What Bad Looks Like (and What Good Looks Like)

Here's a pattern I see in almost every codebase I review:

{
  "name": "get_data",
  "description": "Gets data from the database",
  "parameters": {
    "query": { "type": "string" }
  }
}

The model has nearly nothing to work with. What data? Which database? What format does query take — SQL? Natural language? A record ID? When should the model pick this over another data-retrieval tool?

Now compare:

{
  "name": "search_customer_records",
  "description": "Search the customer database by name, email, or account ID. Returns matching customer profiles with contact info and subscription status. Use when the user asks about a specific customer or needs to look up account details. Do NOT use for aggregate reporting — use get_customer_metrics instead.",
  "parameters": {
    "query": {
      "type": "string",
      "description": "Customer name, email address, or account ID"
    },
    "limit": {
      "type": "integer",
      "description": "Max results to return (default 10, max 50)"
    }
  }
}

The second version tells the model when to use it, when not to, what it returns, and what each parameter expects. That's the difference between a label and an instruction.

Three Patterns Worth Stealing

Negative boundaries. Telling the model when NOT to use a tool prevents the most common misrouting errors. "Do NOT use for aggregate analytics" is more effective than you'd expect. Models respect exclusion rules reliably — sometimes better than vague inclusion criteria. If two tools seem similar, the negative boundary is what separates them.

Parameter descriptions with format examples. A parameter called filter with type string is a blank check for hallucinated syntax. Describe it as "Filter expression in format 'field:operator:value', e.g. 'status:eq:active' or 'created:gt:2026-01-01'" and you eliminate an entire class of malformed calls. The model doesn't have to guess what you meant — you told it.

Return value hints. Most tool schemas don't describe what comes back from the call. Adding "Returns an array of objects with fields: id, name, email, plan_tier, last_active" to the description lets the model plan multi-step workflows.

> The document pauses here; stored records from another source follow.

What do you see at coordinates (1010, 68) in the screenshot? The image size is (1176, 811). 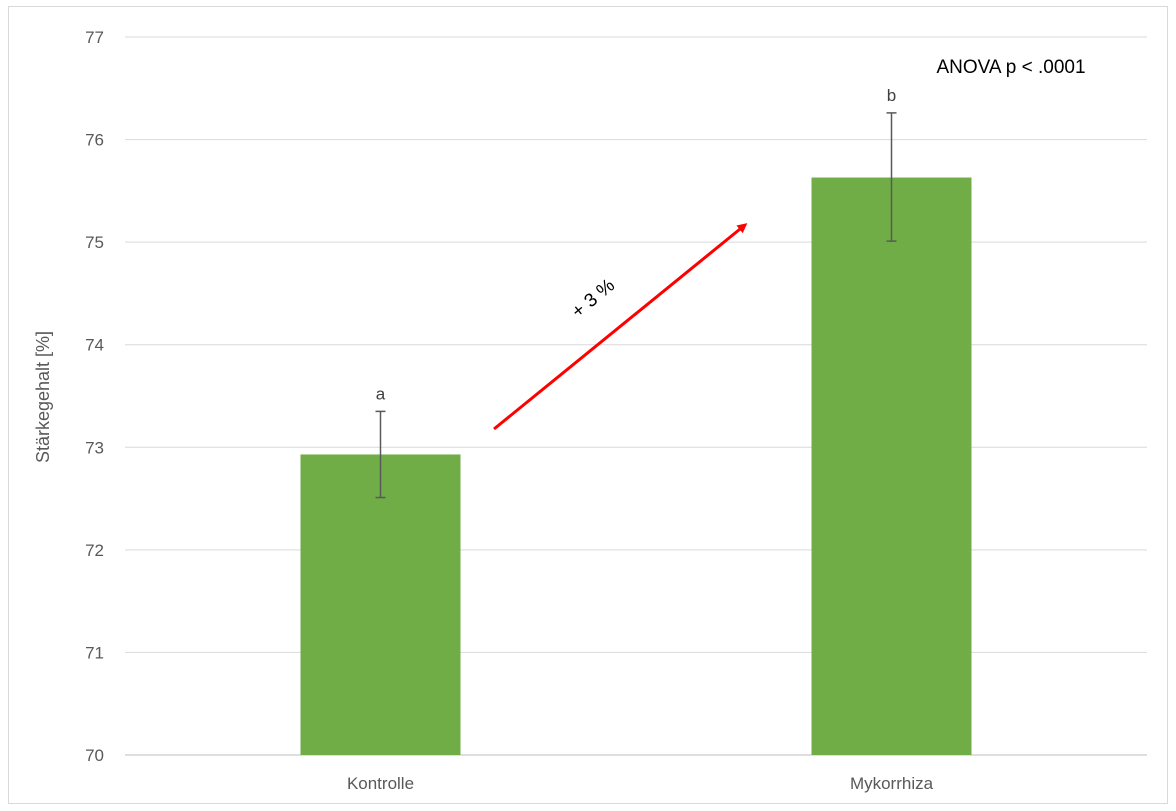 I see `anova-label: ANOVA p < .0001` at bounding box center [1010, 68].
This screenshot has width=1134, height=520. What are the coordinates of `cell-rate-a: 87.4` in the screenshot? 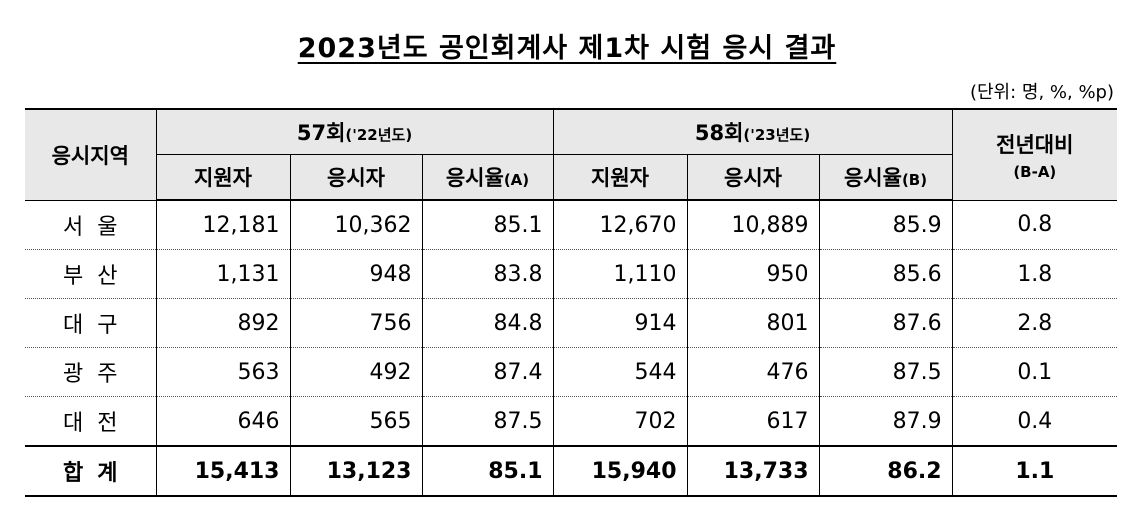 It's located at (488, 372).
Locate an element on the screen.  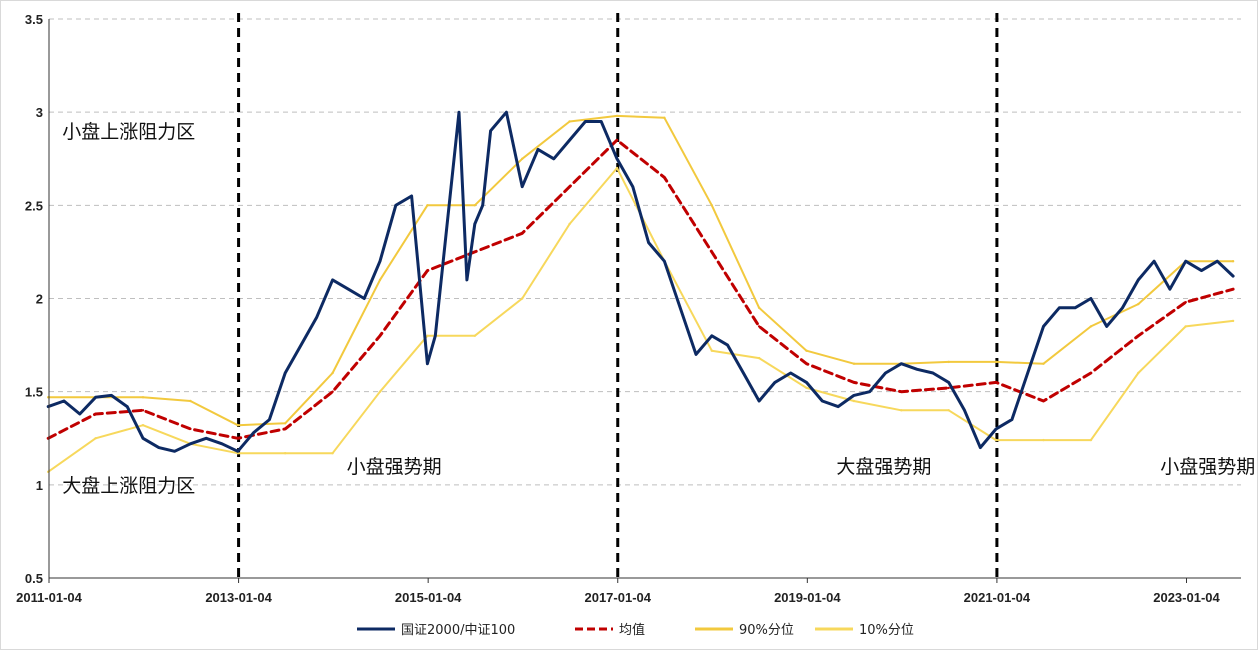
legend-item: 90%分位 is located at coordinates (744, 630).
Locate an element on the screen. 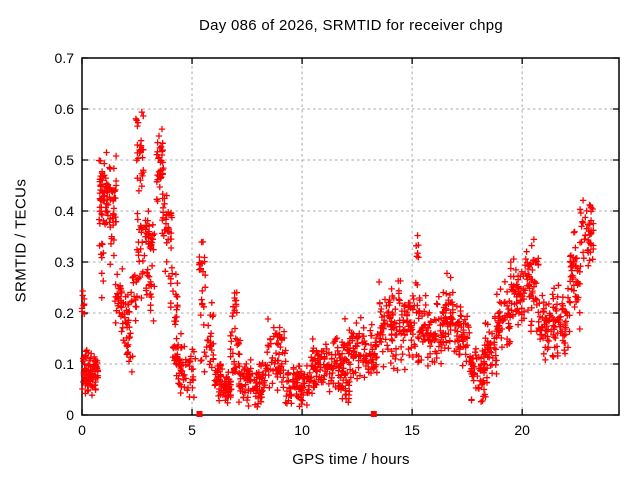 This screenshot has height=480, width=640. y-tick-label: 0.3 is located at coordinates (64, 262).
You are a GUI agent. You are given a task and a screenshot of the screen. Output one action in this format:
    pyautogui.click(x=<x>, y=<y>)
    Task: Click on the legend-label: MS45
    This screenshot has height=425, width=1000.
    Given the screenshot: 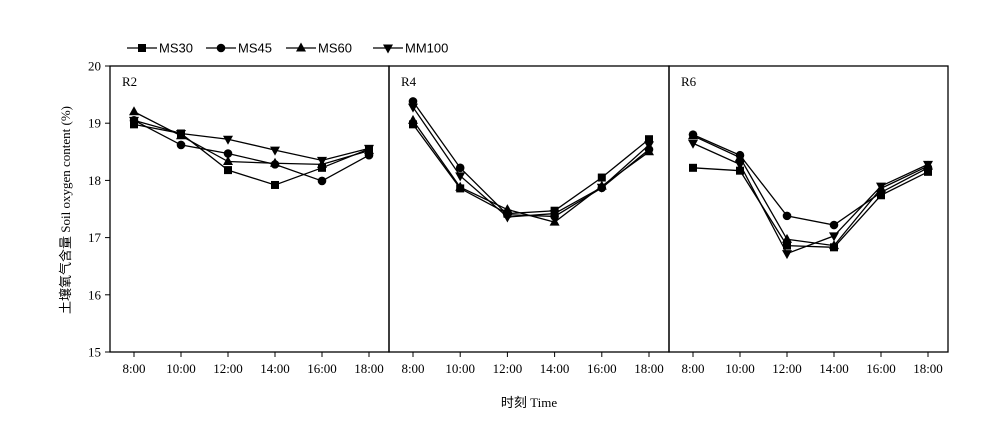 What is the action you would take?
    pyautogui.click(x=255, y=48)
    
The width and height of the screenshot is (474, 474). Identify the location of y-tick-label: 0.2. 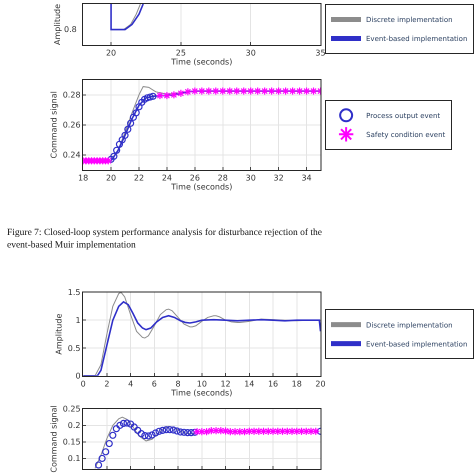
(74, 426).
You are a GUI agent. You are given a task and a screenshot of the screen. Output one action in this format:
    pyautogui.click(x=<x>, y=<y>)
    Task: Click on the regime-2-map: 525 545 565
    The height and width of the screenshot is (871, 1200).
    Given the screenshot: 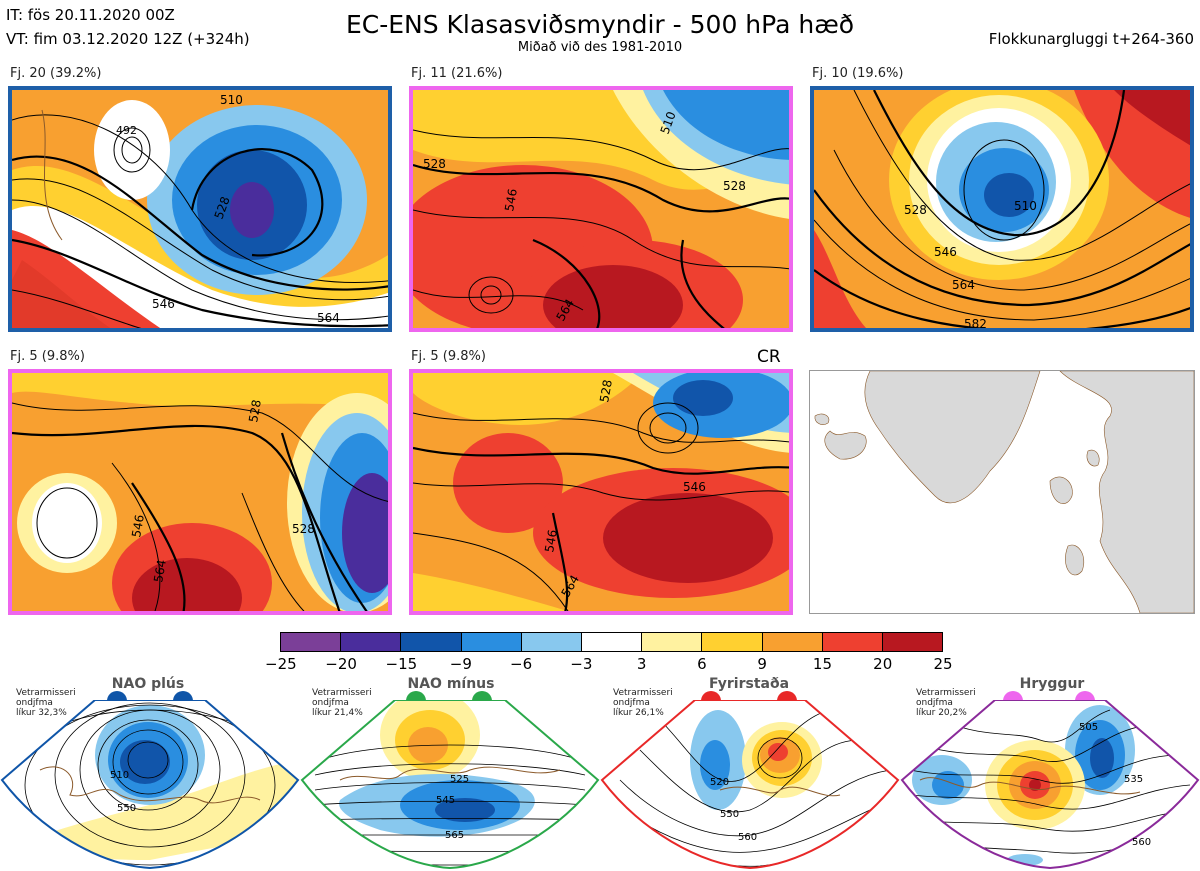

It knows what data it'll have after the call, so it can chain tools without trial and error. This one change cut retry loops in half on a project I worked on recently.

Below 15 tools — load everything. The orchestration overhead of dynamic routing isn't worth the marginal accuracy gain.

Between 15 and 30 — group tools by domain (customer ops, analytics, file management) and load the relevant group based on conversation topic. Simple keyword matching on the first user message works surprisingly well here.

Above 30 — you need a tool registry with semantic search. The model first queries an index describing available tools, gets back the relevant subset of definitions, then makes the actual call. Yes, it adds a round trip. The accuracy difference more than compensates.

The registry itself is prompt surface area, by the way. The short descriptions in your tool index, the search queries the model generates to find tools, the relevance ranking — all of it shapes whether the agent picks the right tool. Prompt engineering goes all the way down.

Fix the Description, Fix the Agent

Most agent failures I debug aren't reasoning failures. They aren't hallucinations. They aren't context window problems. They're tool definition problems dressed up as model stupidity.

Swap a three-word description for a two-sentence one that includes a negative boundary and a parameter example. Watch the failure rate drop. It's unglamorous work — nobody's publishing papers about writing better JSON descriptions — but it's where the leverage actually is.